START GIVEN RECORDS
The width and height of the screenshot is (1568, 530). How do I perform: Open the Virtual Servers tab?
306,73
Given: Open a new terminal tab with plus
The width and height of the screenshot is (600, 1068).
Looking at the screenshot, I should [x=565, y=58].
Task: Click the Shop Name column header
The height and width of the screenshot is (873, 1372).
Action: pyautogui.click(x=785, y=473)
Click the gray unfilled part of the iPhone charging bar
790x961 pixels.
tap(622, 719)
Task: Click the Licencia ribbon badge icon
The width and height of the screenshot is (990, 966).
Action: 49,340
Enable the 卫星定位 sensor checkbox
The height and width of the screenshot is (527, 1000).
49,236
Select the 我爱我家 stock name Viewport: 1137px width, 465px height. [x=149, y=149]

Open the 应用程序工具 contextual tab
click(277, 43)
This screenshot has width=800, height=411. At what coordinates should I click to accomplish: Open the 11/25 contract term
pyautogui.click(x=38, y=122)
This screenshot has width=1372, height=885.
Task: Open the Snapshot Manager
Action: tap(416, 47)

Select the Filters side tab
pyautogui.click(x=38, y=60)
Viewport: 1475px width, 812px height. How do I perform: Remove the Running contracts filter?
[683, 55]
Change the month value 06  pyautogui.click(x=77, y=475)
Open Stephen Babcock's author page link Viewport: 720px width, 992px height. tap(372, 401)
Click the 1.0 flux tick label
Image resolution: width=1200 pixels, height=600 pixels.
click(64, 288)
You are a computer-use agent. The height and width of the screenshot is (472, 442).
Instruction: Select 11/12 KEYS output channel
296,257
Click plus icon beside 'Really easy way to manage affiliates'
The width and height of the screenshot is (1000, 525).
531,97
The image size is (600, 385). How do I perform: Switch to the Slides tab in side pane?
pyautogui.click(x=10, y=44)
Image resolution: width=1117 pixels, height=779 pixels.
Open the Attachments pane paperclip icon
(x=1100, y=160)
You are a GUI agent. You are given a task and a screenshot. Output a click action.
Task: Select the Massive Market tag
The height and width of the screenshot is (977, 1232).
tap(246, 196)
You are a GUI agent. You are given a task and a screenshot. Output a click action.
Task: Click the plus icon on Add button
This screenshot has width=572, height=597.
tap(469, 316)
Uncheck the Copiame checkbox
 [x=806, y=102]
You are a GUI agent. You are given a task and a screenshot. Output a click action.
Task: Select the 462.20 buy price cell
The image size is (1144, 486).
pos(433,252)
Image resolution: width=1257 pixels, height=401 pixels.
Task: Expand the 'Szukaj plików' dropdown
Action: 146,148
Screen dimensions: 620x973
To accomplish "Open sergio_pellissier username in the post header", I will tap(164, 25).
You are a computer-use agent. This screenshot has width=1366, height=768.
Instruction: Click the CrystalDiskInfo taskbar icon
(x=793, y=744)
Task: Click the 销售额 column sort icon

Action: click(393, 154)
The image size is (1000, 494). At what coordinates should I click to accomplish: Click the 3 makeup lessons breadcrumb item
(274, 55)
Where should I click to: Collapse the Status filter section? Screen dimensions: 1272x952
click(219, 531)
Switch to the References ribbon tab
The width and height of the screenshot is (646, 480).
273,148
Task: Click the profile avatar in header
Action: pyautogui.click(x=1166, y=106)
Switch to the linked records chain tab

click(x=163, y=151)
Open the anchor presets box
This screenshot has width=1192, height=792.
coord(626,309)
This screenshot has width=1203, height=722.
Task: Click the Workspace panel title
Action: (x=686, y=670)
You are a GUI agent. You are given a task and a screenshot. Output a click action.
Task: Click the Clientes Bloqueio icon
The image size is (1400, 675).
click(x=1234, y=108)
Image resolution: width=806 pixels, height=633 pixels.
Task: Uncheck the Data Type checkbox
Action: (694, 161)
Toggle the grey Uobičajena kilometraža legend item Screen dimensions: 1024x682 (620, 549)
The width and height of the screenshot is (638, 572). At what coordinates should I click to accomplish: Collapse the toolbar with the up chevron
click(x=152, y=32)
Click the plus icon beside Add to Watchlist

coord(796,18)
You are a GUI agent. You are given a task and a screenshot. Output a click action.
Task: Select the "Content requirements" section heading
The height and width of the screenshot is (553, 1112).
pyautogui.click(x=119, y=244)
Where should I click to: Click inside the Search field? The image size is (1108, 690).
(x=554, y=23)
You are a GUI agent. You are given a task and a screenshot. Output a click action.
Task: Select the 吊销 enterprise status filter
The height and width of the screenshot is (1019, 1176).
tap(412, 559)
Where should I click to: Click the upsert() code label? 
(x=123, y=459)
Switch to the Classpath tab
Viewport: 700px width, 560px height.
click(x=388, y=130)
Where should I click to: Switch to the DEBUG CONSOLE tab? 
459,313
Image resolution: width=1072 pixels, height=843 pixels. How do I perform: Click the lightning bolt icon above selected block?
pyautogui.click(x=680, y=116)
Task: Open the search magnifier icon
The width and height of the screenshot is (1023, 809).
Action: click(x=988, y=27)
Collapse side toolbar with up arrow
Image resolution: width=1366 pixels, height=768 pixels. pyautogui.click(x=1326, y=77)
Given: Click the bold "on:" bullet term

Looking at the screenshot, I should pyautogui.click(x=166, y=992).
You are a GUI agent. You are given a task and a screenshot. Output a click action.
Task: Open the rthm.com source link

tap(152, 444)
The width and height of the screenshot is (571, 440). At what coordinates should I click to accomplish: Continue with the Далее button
END GIVEN RECORDS
TRY IT
Without altering anything, print all of the data again.

EXPECTED ANSWER
The width and height of the screenshot is (1568, 530). How do I perform: Open the Virtual Servers tab?
306,73
Given: Open a new terminal tab with plus
The width and height of the screenshot is (600, 1068).
Looking at the screenshot, I should [x=565, y=58].
Task: Click the Shop Name column header
The height and width of the screenshot is (873, 1372).
Action: pyautogui.click(x=785, y=473)
Click the gray unfilled part of the iPhone charging bar
790x961 pixels.
tap(622, 719)
Task: Click the Licencia ribbon badge icon
The width and height of the screenshot is (990, 966).
Action: 49,340
Enable the 卫星定位 sensor checkbox
The height and width of the screenshot is (527, 1000).
49,236
Select the 我爱我家 stock name Viewport: 1137px width, 465px height. [x=149, y=149]

Open the 应用程序工具 contextual tab
click(277, 43)
This screenshot has width=800, height=411. At what coordinates should I click to accomplish: Open the 11/25 contract term
pyautogui.click(x=38, y=122)
This screenshot has width=1372, height=885.
Task: Open the Snapshot Manager
Action: tap(416, 47)

Select the Filters side tab
pyautogui.click(x=38, y=60)
Viewport: 1475px width, 812px height. How do I perform: Remove the Running contracts filter?
[683, 55]
Change the month value 06  pyautogui.click(x=77, y=475)
Open Stephen Babcock's author page link Viewport: 720px width, 992px height. tap(372, 401)
Click the 1.0 flux tick label
Image resolution: width=1200 pixels, height=600 pixels.
click(64, 288)
You are a computer-use agent. The height and width of the screenshot is (472, 442).
Instruction: Select 11/12 KEYS output channel
296,257
Click plus icon beside 'Really easy way to manage affiliates'
The width and height of the screenshot is (1000, 525).
531,97
The image size is (600, 385). How do I perform: Switch to the Slides tab in side pane?
pyautogui.click(x=10, y=44)
Image resolution: width=1117 pixels, height=779 pixels.
Open the Attachments pane paperclip icon
(x=1100, y=160)
You are a GUI agent. You are given a task and a screenshot. Output a click action.
Task: Select the Massive Market tag
The height and width of the screenshot is (977, 1232).
tap(246, 196)
You are a GUI agent. You are given a task and a screenshot. Output a click action.
Task: Click the plus icon on Add button
This screenshot has width=572, height=597.
tap(469, 316)
Uncheck the Copiame checkbox
 [x=806, y=102]
You are a GUI agent. You are given a task and a screenshot. Output a click action.
Task: Select the 462.20 buy price cell
The image size is (1144, 486).
pos(433,252)
Image resolution: width=1257 pixels, height=401 pixels.
Task: Expand the 'Szukaj plików' dropdown
Action: 146,148
Screen dimensions: 620x973
To accomplish "Open sergio_pellissier username in the post header", I will tap(164, 25).
You are a computer-use agent. This screenshot has width=1366, height=768.
Instruction: Click the CrystalDiskInfo taskbar icon
(x=793, y=744)
Task: Click the 销售额 column sort icon

Action: click(393, 154)
The image size is (1000, 494). At what coordinates should I click to accomplish: Click the 3 makeup lessons breadcrumb item
(274, 55)
Where should I click to: Collapse the Status filter section? Screen dimensions: 1272x952
click(219, 531)
Switch to the References ribbon tab
The width and height of the screenshot is (646, 480).
273,148
Task: Click the profile avatar in header
Action: pyautogui.click(x=1166, y=106)
Switch to the linked records chain tab

click(x=163, y=151)
Open the anchor presets box
This screenshot has width=1192, height=792.
coord(626,309)
This screenshot has width=1203, height=722.
Task: Click the Workspace panel title
Action: (x=686, y=670)
You are a GUI agent. You are given a task and a screenshot. Output a click action.
Task: Click the Clientes Bloqueio icon
The image size is (1400, 675).
click(x=1234, y=108)
Image resolution: width=806 pixels, height=633 pixels.
Task: Uncheck the Data Type checkbox
Action: (694, 161)
Toggle the grey Uobičajena kilometraža legend item Screen dimensions: 1024x682 (620, 549)
The width and height of the screenshot is (638, 572). At what coordinates should I click to accomplish: Collapse the toolbar with the up chevron
click(x=152, y=32)
Click the plus icon beside Add to Watchlist

coord(796,18)
You are a GUI agent. You are given a task and a screenshot. Output a click action.
Task: Select the "Content requirements" section heading
The height and width of the screenshot is (553, 1112).
pyautogui.click(x=119, y=244)
Where should I click to: Click inside the Search field? The image size is (1108, 690).
(x=554, y=23)
You are a GUI agent. You are given a task and a screenshot. Output a click action.
Task: Select the 吊销 enterprise status filter
The height and width of the screenshot is (1019, 1176).
tap(412, 559)
Where should I click to: Click the upsert() code label? 
(x=123, y=459)
Switch to the Classpath tab
Viewport: 700px width, 560px height.
click(x=388, y=130)
Where should I click to: Switch to the DEBUG CONSOLE tab? 
459,313
Image resolution: width=1072 pixels, height=843 pixels. How do I perform: Click the lightning bolt icon above selected block?
pyautogui.click(x=680, y=116)
Task: Open the search magnifier icon
The width and height of the screenshot is (1023, 809).
Action: click(x=988, y=27)
Collapse side toolbar with up arrow
Image resolution: width=1366 pixels, height=768 pixels. pyautogui.click(x=1326, y=77)
Given: Click the bold "on:" bullet term

Looking at the screenshot, I should pyautogui.click(x=166, y=992).
You are a GUI agent. You are given a task and a screenshot. Output a click action.
Task: Open the rthm.com source link

tap(152, 444)
The width and height of the screenshot is (571, 440). At what coordinates should I click to accomplish: Continue with the Далее button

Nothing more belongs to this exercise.